**TASK DATA**
######

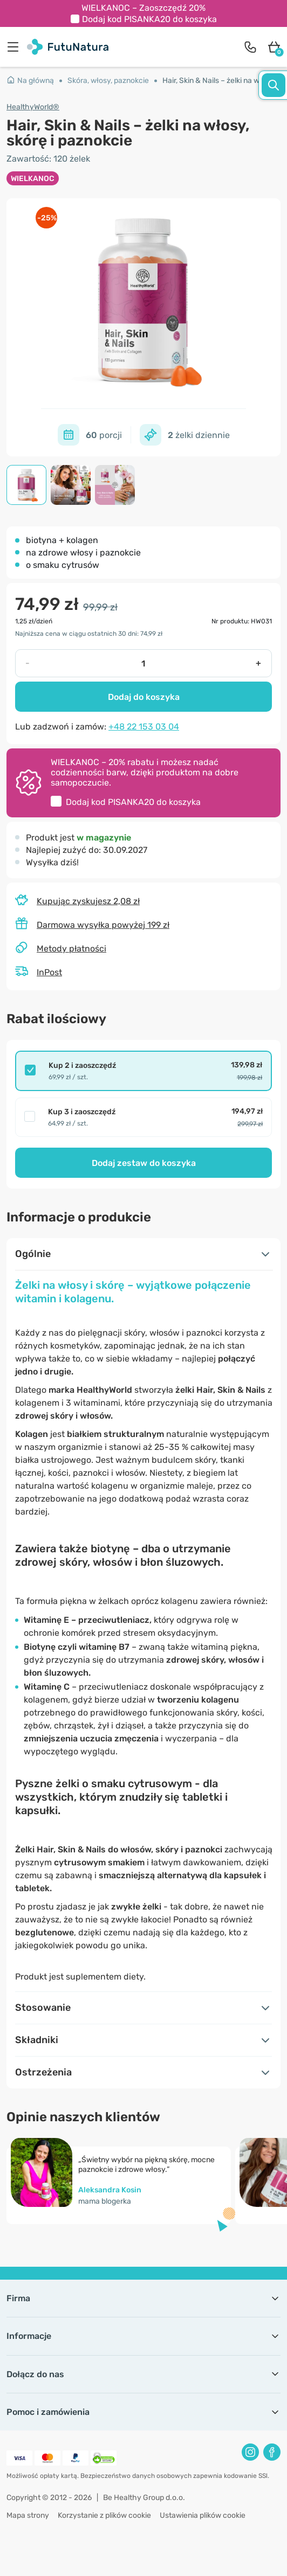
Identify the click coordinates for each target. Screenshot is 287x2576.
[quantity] (143, 663)
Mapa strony (27, 2515)
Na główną (30, 80)
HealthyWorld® (32, 107)
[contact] (250, 46)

######

**WHAT THE TASK ASKS**
Rewrite the data above with "target" swapped for "item" and every other character kept the same, leaving out the picture.

**RESPONSE TO THE EXERCISE**
Identify the click coordinates for each item. Screenshot is 287x2576.
[quantity] (143, 663)
Mapa strony (27, 2515)
Na główną (30, 80)
HealthyWorld® (32, 107)
[contact] (250, 46)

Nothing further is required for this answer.